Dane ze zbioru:

# # # # # # #

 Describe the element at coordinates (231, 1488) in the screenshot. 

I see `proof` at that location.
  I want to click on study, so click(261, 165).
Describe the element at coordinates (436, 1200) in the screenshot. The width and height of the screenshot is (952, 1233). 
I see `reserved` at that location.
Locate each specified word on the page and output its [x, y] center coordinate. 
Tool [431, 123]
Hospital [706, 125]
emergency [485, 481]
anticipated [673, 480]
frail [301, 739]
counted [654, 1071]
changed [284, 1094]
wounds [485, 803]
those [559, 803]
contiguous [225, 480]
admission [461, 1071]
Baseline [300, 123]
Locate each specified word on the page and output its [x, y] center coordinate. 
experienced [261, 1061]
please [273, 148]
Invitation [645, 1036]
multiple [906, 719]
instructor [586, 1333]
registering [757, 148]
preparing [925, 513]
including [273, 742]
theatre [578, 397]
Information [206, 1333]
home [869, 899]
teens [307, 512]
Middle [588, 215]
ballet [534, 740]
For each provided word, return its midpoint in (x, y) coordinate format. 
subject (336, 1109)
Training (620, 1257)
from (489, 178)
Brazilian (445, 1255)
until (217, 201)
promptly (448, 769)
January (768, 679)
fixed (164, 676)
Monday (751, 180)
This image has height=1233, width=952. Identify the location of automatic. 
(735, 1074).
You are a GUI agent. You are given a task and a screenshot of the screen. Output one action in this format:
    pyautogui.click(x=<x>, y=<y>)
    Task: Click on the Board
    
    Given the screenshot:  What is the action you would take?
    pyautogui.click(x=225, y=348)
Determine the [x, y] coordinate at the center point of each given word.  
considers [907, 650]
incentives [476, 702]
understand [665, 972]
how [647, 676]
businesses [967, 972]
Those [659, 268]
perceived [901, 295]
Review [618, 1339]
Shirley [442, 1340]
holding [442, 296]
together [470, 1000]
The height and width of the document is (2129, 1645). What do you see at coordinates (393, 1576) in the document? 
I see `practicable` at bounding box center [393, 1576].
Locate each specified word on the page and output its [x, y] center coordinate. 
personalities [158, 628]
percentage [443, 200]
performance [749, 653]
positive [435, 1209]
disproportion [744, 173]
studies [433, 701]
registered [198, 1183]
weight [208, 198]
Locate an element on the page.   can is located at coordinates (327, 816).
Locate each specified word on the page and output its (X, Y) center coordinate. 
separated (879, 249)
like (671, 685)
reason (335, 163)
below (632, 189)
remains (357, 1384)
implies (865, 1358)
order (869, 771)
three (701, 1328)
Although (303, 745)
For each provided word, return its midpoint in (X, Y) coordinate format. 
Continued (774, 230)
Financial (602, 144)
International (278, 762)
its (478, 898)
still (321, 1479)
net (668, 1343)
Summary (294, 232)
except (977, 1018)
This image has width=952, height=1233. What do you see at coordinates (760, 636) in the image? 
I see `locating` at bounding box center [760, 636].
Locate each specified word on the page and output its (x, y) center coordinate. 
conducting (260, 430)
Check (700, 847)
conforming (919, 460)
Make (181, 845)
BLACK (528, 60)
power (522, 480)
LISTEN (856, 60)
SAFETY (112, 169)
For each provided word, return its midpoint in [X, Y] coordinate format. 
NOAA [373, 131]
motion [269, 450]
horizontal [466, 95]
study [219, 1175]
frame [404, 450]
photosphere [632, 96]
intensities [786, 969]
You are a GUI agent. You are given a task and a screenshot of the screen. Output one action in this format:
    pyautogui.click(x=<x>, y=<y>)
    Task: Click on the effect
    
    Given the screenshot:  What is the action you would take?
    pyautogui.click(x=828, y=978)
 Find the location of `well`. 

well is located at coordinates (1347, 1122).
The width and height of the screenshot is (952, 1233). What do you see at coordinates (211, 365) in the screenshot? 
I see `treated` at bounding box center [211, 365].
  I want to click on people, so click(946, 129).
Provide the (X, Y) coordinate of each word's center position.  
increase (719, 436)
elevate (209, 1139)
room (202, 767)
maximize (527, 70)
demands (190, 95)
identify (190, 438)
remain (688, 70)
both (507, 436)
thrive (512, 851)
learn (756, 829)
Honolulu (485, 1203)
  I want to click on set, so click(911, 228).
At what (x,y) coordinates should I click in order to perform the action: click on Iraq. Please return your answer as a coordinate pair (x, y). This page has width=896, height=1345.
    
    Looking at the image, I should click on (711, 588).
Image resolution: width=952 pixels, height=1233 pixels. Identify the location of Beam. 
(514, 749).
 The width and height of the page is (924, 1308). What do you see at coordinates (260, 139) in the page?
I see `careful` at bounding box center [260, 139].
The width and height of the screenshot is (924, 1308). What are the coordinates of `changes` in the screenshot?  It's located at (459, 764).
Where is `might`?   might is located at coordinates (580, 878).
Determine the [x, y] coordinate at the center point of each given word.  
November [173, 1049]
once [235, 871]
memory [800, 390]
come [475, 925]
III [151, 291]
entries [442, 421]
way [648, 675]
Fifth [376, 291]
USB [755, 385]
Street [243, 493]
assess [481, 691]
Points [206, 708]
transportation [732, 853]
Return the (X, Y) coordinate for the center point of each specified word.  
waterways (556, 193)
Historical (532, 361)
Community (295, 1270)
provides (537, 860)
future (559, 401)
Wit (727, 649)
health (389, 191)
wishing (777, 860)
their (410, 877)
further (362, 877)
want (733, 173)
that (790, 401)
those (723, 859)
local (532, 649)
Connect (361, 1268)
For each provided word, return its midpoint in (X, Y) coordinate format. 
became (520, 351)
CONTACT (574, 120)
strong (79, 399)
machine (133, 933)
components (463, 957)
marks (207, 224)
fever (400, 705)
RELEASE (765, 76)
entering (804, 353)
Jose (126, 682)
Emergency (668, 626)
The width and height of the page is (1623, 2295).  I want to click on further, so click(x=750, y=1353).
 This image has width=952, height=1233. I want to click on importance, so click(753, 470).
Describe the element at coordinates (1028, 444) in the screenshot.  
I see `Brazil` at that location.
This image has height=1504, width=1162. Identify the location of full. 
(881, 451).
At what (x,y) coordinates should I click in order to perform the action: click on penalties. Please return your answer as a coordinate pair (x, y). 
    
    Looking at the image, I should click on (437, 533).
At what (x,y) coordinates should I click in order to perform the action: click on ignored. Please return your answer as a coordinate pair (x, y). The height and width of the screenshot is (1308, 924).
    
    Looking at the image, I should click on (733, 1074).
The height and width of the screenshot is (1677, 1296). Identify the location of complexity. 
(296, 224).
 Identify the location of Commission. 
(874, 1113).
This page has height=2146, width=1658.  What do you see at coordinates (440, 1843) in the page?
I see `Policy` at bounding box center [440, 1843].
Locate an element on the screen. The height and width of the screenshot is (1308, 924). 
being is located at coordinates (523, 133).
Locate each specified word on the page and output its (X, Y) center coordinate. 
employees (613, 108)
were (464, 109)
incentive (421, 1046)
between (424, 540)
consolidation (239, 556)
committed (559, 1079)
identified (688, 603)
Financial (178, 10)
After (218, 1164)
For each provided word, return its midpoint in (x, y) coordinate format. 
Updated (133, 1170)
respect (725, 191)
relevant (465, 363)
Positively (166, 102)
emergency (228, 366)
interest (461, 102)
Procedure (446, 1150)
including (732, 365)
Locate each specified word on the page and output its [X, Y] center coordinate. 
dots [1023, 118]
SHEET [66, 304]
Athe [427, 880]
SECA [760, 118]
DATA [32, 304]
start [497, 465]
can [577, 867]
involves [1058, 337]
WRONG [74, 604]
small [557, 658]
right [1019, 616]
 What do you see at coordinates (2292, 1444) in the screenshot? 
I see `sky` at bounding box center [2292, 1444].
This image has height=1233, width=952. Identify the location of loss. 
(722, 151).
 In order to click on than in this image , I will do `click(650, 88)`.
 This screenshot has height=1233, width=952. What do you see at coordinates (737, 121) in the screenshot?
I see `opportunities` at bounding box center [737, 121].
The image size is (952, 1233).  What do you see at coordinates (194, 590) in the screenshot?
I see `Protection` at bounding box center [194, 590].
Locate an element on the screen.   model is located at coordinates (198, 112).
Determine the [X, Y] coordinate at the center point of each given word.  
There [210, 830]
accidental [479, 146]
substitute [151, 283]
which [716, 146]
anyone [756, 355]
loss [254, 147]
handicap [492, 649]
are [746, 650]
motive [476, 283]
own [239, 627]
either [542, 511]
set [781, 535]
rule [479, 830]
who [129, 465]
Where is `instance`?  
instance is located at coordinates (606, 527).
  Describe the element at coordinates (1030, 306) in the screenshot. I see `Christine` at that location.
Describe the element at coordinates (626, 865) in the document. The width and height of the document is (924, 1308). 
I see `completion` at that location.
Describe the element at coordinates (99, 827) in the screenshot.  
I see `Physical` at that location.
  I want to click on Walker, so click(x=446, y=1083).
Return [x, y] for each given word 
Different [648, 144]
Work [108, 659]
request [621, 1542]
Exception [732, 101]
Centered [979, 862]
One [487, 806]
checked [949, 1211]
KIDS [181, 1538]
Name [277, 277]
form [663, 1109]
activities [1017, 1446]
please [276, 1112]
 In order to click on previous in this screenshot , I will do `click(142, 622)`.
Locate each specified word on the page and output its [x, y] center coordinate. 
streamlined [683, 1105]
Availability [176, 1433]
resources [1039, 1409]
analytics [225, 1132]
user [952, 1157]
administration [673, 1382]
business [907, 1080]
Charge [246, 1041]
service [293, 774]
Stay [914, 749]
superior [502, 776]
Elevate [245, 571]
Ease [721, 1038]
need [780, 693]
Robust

# # # # # # #

[Co należy zrobić] Wypisz jako tabelę Markdown z kolumnami „Lp.” i „Treść” linijki danych od tej, która zawiera „businesses [967, 972]”, do tej, która zawiera „Locate an element on the page.”, włącznie. Puste linijki pomiń.

[Wynik poniżej]
| Lp. | Treść |
|---|---|
| 1 | businesses [967, 972] |
| 2 | Those [659, 268] |
| 3 | perceived [901, 295] |
| 4 | Review [618, 1339] |
| 5 | Shirley [442, 1340] |
| 6 | holding [442, 296] |
| 7 | together [470, 1000] |
| 8 | The height and width of the document is (2129, 1645). What do you see at coordinates (393, 1576) in the document?  |
| 9 | I see `practicable` at bounding box center [393, 1576]. |
| 10 | Locate each specified word on the page and output its [x, y] center coordinate.  |
| 11 | personalities [158, 628] |
| 12 | percentage [443, 200] |
| 13 | performance [749, 653] |
| 14 | positive [435, 1209] |
| 15 | disproportion [744, 173] |
| 16 | studies [433, 701] |
| 17 | registered [198, 1183] |
| 18 | weight [208, 198] |
| 19 | Locate an element on the page.   can is located at coordinates (327, 816). |